Problems and tasks:
(a) In the etymology passage, what Saxon word is reindeer derived from?
(b) Write out the part of the etymology passage that begins at the words "ETYMOLOGICAL FACTS AND" and stops after "its true spelling.".
(c) List every spelling ending in "stone" or "star" that the etymology passage compares.

Document:
ETYMOLOGICAL FACTS AND REASONS.

§ 232. The question may arise whether rane-deer or reindeer is the true spelling. In favor of the first, it can be said that rane is the normal representative of the sound in the spoken language, whereas rein is an anomalous representative of that sound, and the ei might, by a foreigner, be confounded or identified with the ei in deceit and in either. The word is derived from the Saxon hrana or hranas. Its etymology thus settles its true spelling.

The primary object of writing and spelling is to express the sounds of the language. But beyond this primary object there is, with the orthographical systems of many languages, a secondary one, namely, to combine with the representation of the sound of a given word the representation of its history and origin. The sound of c in city is the sound that we naturally spell with the letters; and if the expression of this sound were the only object of orthographists, the word would be spelled, accordingly, sity. The following facts traverse this simple view of the matter. The word is a derived word; it is transplanted into our language from the Latin, where it is spelled with a c (civitas), and to change this c into s conceals the origin and history of the word. In cases like this, the orthography is bent to a secondary end by the etymology. On the same ground, lodestone and lode-star are preferable to load-stone and load-star. Lode was the ancient form, and distinguished literati in England and America seem disposed to employ this form.

Extracted information:
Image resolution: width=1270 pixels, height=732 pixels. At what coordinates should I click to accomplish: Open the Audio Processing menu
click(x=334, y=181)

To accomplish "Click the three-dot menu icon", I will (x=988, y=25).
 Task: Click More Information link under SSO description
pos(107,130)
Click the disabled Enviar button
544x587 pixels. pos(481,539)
--
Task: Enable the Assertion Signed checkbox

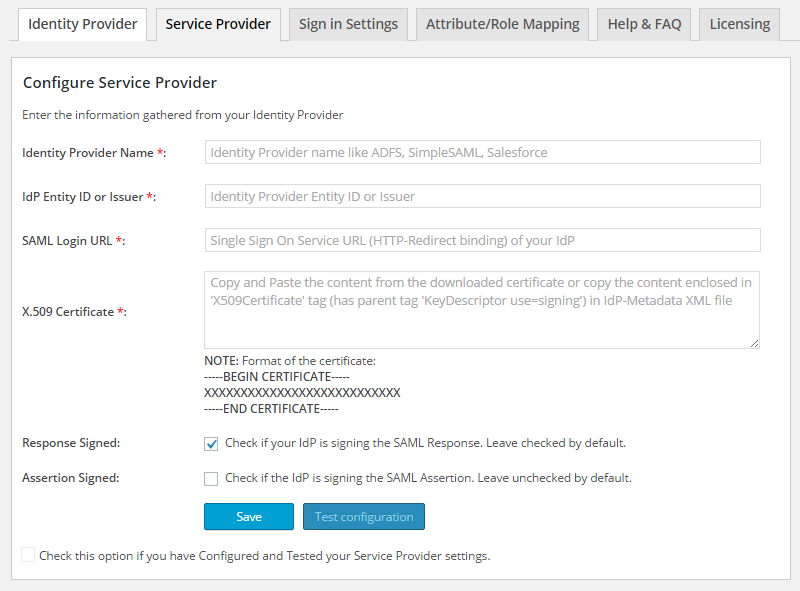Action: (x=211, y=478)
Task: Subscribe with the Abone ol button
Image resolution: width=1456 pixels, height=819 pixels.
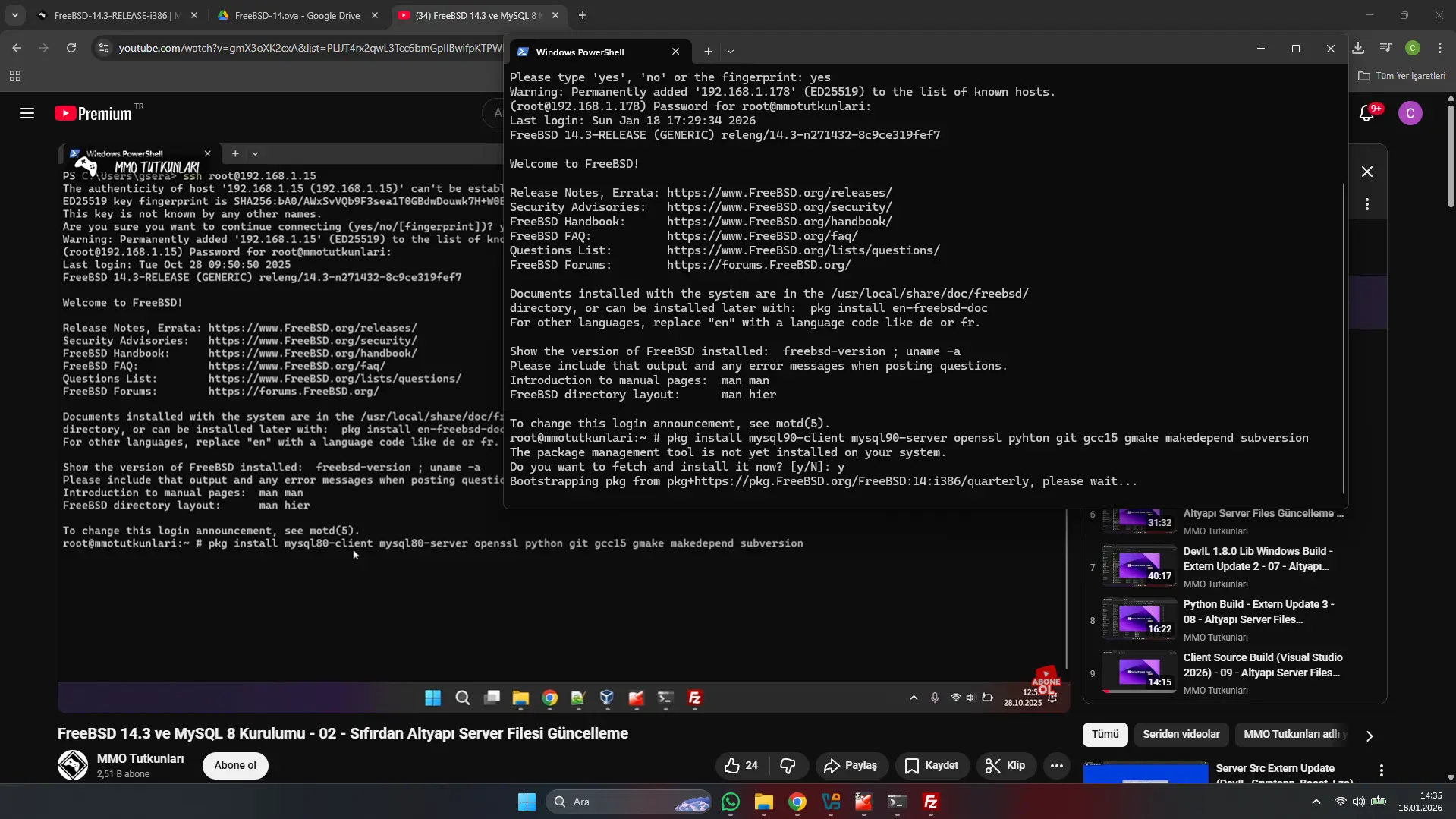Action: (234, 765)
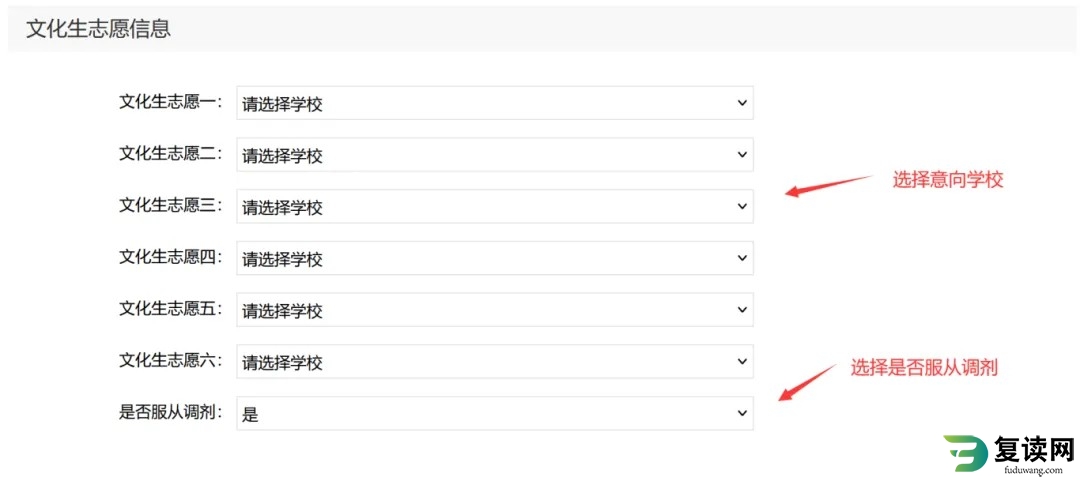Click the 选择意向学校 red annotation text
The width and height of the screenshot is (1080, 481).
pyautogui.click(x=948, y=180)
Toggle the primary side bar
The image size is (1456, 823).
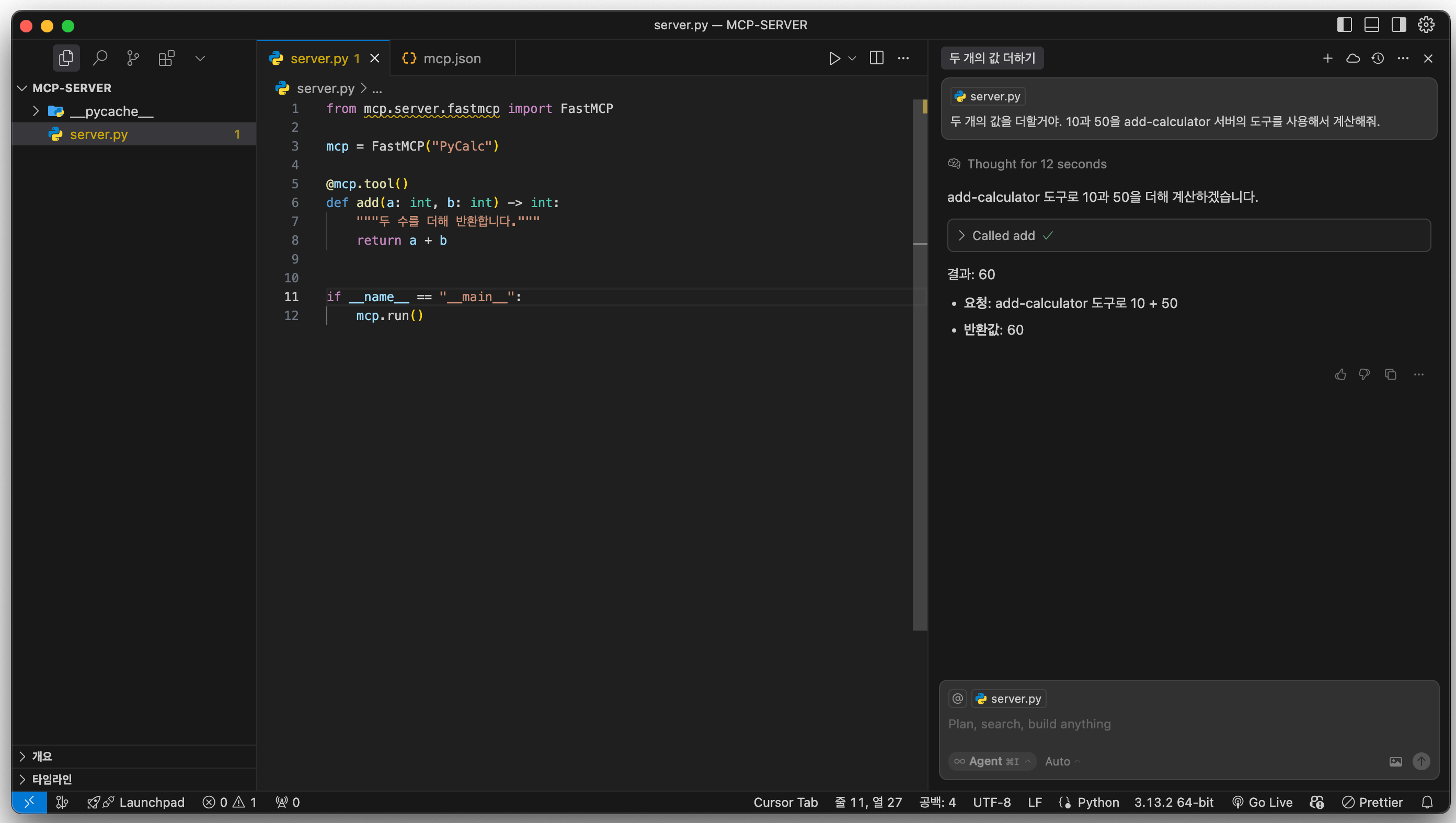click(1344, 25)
* * *
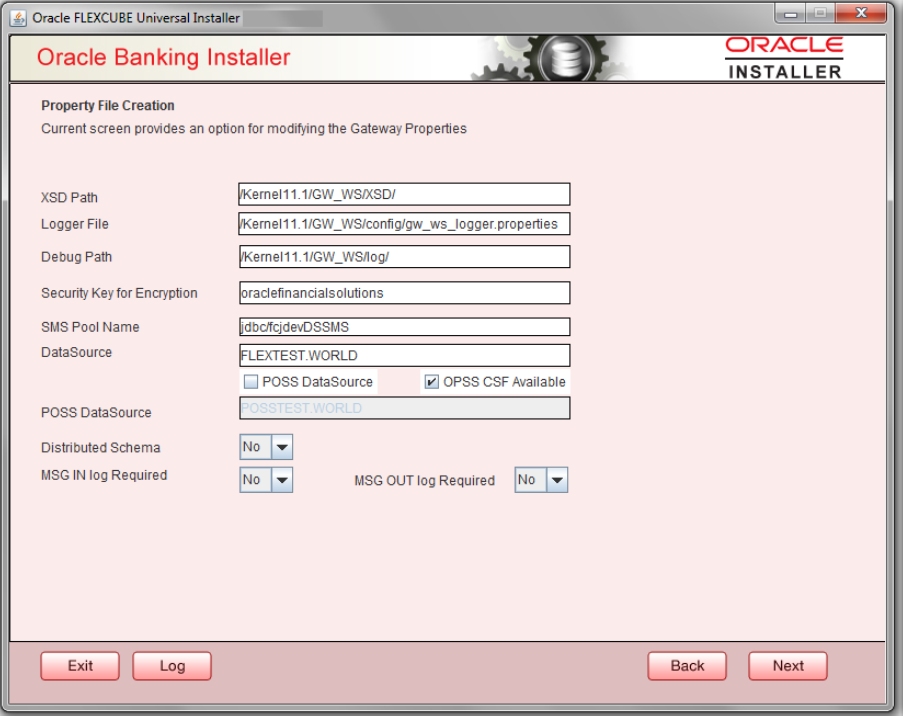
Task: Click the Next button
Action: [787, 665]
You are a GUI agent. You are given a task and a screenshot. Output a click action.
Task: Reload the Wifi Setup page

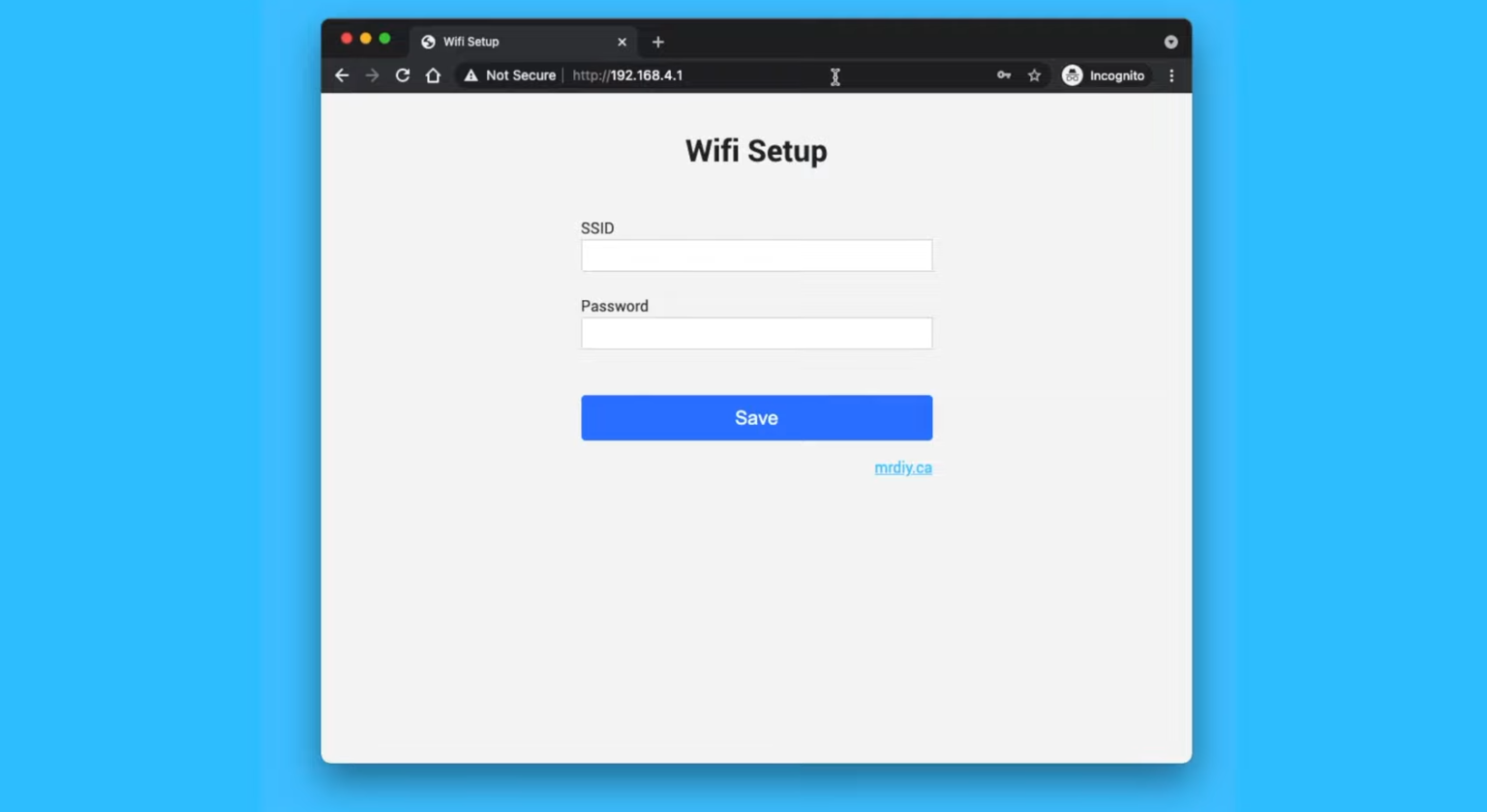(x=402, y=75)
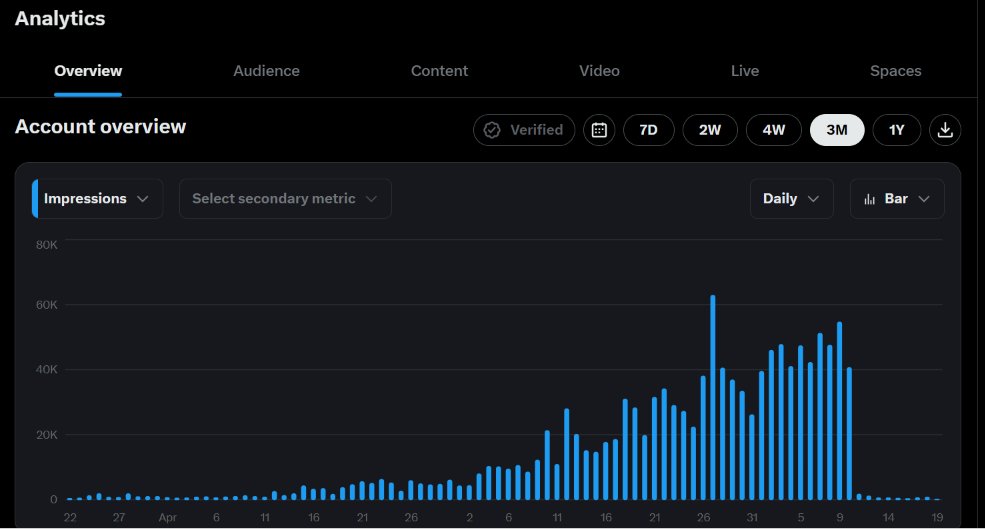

Correct answers:
(a) Hrana or hranas.

(b)
ETYMOLOGICAL FACTS AND REASONS.

§ 232. The question may arise whether rane-deer or reindeer is the true spelling. In favor of the first, it can be said that rane is the normal representative of the sound in the spoken language, whereas rein is an anomalous representative of that sound, and the ei might, by a foreigner, be confounded or identified with the ei in deceit and in either. The word is derived from the Saxon hrana or hranas. Its etymology thus settles its true spelling.

(c) lodestone, lode-star, load-stone, load-star